Les rapports DeFi et NFT, qui comprendront des informations sur les marchés financiers européens et les régulateurs bancaires, sont attendus en décembre.

Mais une action politique potentielle sur DeFi pourrait être contrecarrée par une autre tendance qui dévore le secteur : la tokenisation.

"Si nous avons d'énormes banques et infrastructures de marché qui se lancent dans la tokenisation de titres, d'instruments de dette et de dépôts, cela devra être entouré d'un cadre approprié", a déclaré Foster.

Législation européenne sur la cryptographie

MiCA, qui couvre les émetteurs de pièces stables ainsi que les exigences de licence pour les sociétés de cryptographie afin de protéger les marchés et les consommateurs, sera mise en service par étapes à partir de fin juin.

Les institutions financières, y compris les fournisseurs de services de cryptographie, devront également se conformer à des exigences renforcées en matière de sécurité informatique à partir de 2025 en vertu de la loi sur la résilience opérationnelle numérique.

Un projet pilote DLT était un autre élément du paquet Finance numérique de la Commission européenne. Il a été conçu pour permettre aux acteurs du marché d’expérimenter des instruments financiers symboliques, mais n’a pas eu beaucoup de succès.

En outre, l’Europe a élaboré des règles anti-blanchiment d’argent axées sur la cryptographie afin de collecter des données sur les expéditeurs et les destinataires de transactions dans le cadre du règlement sur les transferts de fonds.

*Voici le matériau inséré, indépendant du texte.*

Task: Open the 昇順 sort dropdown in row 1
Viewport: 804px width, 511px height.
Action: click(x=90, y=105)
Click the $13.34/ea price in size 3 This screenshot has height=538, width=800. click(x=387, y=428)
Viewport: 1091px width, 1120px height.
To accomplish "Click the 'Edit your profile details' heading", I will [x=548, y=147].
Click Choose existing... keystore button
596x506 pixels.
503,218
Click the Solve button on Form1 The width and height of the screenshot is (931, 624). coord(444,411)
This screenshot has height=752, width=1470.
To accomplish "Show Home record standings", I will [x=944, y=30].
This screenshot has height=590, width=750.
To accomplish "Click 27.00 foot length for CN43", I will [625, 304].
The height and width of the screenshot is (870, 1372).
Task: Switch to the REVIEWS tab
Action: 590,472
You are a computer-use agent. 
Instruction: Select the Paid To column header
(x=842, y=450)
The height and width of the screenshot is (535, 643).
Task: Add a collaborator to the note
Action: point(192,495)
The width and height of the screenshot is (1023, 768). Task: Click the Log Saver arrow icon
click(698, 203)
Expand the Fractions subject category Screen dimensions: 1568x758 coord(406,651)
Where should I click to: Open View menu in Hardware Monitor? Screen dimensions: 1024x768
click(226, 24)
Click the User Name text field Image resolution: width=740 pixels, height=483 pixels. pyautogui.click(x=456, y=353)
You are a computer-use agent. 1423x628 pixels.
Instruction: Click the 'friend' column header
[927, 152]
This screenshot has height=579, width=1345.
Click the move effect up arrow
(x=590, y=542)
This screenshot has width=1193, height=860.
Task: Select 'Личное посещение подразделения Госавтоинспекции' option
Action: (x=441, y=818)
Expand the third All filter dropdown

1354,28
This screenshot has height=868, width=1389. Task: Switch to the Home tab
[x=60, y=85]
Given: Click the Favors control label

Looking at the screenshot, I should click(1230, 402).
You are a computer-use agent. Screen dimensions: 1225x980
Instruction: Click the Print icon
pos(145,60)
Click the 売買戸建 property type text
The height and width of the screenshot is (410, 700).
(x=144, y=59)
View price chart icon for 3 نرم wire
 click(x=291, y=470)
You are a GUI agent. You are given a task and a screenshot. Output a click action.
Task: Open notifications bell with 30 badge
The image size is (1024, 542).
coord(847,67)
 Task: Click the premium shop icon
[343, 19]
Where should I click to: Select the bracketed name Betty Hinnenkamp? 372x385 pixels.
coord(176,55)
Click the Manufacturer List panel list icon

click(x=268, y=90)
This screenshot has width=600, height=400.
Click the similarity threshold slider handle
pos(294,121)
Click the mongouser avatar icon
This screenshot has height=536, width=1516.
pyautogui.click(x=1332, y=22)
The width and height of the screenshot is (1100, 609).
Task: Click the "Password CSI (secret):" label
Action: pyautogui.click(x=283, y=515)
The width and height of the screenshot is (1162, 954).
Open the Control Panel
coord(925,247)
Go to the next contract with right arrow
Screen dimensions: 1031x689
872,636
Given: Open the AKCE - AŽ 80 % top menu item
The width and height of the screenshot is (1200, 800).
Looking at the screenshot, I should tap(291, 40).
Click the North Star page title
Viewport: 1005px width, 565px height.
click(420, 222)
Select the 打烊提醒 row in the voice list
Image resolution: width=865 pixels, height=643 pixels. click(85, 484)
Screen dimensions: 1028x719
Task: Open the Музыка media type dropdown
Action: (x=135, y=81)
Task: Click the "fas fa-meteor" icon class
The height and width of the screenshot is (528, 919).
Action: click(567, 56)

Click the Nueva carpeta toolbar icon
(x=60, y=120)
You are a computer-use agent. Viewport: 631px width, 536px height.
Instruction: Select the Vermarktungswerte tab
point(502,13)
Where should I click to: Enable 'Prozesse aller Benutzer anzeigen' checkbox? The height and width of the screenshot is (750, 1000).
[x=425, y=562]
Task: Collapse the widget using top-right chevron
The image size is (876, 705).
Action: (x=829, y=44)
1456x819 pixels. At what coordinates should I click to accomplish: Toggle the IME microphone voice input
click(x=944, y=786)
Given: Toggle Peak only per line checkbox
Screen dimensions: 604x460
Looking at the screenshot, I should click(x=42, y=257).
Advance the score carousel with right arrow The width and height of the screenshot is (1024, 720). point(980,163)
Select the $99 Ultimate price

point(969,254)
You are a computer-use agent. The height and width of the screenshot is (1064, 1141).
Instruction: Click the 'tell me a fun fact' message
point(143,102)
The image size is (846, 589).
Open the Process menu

De plus, un règlement anti-blanchiment d’argent distinct a également intégré les services de cryptographie en tant qu’entités tenues de se conformer au régime mis à jour de l’UE pour le secteur privé.

Aujourd’hui, les hauts responsables réclament un ralentissement de la réglementation et une chance pour les secteurs technologique et financier de mettre en œuvre les nouvelles lois qui leur sont lancées.

Blockchain, pas crypto

"Ce que nous verrons au cours des cinq prochaines années, pendant la durée de ce cycle législatif, sera de se concentrer davantage sur le DLT et la technologie sous-jacente", a déclaré Foster.

Cela pourrait couvrir l’identité et les portefeuilles numériques décentralisés, ou la réorganisation de l’infrastructure des marchés financiers avec des fonctionnalités telles que le règlement instantané pour éliminer les intermédiaires.

Et ces législateurs devront approuver les prochains dirigeants de la Commission européenne, le bras exécutif de l’Europe.

Budget de l'UE

Les prochains dirigeants de la Commission européenne seront nommés par les États membres de l'UE, puis élus par le Parlement européen. Ce processus aura lieu après l'été.

Le nouveau président de la Commission européenne, un poste qui pourrait bien revenir à la présidente sortante Ursula von der Leyen, et les commissaires dirigeant les secteurs financier et technologique seront responsables de toute nouvelle législation susceptible d'avoir un impact sur la cryptographie ou la blockchain.

La Commission joue également un rôle important dans l’allocation du budget de l’UE à ses objectifs à long terme en matière de numérisation ou de durabilité.

Cela inclut des projets tels que l’infrastructure blockchain conçue pour sous-tendre les administrations européennes, baptisée Europeum.

Cela comprend également d’autres initiatives visant à mettre à jour les infrastructures Internet et à numériser les services ou les entreprises.

"Il s'agit d'un ingrédient important pour permettre aux citoyens d'utiliser les produits et services Web 3 et cryptographiques", a déclaré Foster.